Helen Thomas’s book Watchdogs of Democracy? is the kind of thing I used to keep on my shelf and read when I got disillusioned with journalism, right up there with Live from Baghdad, Hacks, and the opening passage of Manhattan Nocturne.
Because for all that it is a criticism of the present press, it’s also a love letter to the craft. Her anger at the lay-down, speak-softly, don’t-disturb-the-glorious-preznit press corps of today is informed by her passion for communicating the value of journalism in a democratic society and her admiration for the people she once worked with, who had the courage to ask questions that would give today’s reporters the vapors. Today’s hacks not only betray the public, they betray their own history.
She singles out for special scorn Howard Kurtz, who thought only liberals were unhappy with the Washington Post’s pre-war coverage, and Len Downie, who claimed the press played no role in the run-up to the attacks on Iraq. This kind of criticism matters coming from Thomas because her idealism shines through it. This isn’t ignorant media-bashing from someone who doesn’t give a damn about the future of the trade and is just pissed that the pictures aren’t prettier. That someone could do this kind of work for as long as she has and still love it this much is both wonderfully hopeful and profoundly sad.

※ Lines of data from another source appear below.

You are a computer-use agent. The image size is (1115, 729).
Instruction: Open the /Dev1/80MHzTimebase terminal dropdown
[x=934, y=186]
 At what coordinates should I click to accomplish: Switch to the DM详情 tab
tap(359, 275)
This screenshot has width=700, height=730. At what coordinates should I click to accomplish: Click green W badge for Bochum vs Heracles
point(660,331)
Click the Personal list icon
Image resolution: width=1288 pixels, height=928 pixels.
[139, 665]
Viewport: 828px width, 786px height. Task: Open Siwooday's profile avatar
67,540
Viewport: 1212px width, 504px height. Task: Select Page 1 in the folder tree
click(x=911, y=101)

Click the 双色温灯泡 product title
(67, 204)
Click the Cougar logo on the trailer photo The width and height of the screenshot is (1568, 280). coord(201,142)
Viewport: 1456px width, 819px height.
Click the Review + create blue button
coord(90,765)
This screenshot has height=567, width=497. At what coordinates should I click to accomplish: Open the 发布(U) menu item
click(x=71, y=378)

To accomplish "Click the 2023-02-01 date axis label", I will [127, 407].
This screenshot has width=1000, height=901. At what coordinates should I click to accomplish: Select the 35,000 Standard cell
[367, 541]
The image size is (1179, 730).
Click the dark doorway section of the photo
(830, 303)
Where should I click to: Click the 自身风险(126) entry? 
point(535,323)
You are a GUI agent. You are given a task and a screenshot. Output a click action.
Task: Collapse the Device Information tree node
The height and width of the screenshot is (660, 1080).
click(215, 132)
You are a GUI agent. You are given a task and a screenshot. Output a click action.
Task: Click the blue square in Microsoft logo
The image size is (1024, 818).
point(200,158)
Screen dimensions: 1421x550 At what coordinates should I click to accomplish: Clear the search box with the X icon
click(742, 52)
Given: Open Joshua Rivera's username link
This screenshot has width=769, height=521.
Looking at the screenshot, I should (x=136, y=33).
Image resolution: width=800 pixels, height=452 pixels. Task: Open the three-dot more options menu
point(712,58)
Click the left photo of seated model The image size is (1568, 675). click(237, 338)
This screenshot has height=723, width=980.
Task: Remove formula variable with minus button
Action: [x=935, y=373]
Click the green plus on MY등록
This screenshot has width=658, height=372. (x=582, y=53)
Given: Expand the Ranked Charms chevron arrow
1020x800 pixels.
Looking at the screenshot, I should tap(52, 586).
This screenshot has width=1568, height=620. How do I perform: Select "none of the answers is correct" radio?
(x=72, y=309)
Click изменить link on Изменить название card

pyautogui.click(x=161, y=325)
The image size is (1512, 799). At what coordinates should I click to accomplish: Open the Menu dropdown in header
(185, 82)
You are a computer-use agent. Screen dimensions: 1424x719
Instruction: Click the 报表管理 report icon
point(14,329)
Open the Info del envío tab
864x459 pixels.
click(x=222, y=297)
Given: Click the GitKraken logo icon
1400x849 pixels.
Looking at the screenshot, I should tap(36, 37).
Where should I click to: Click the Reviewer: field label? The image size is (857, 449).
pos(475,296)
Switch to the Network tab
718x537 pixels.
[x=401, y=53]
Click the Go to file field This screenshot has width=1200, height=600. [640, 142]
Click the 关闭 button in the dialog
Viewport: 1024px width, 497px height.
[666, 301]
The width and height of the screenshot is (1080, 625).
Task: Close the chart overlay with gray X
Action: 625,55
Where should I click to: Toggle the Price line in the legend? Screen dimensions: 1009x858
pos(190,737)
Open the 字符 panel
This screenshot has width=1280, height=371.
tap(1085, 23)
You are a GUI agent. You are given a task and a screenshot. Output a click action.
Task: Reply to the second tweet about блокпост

The book is a disappointed letter from a mother to a child, from a learned professor to a cherished student. Watchdogs of Democracy says, I gave you everything I had, I told you wonderful stories. I’ve fought my whole life for this vocation and believed in what is good in it. And this, this is what you see when you stand on the giant’s shoulders?
You can do better.
She ends the book with stories of famous war correspondents and broadcasters past, and even a few contemporary examples of decent journalism being done against the current of infotainment nonsense. Those of us who’ve been paying attention know the names already, but even so: It’s a good reminder.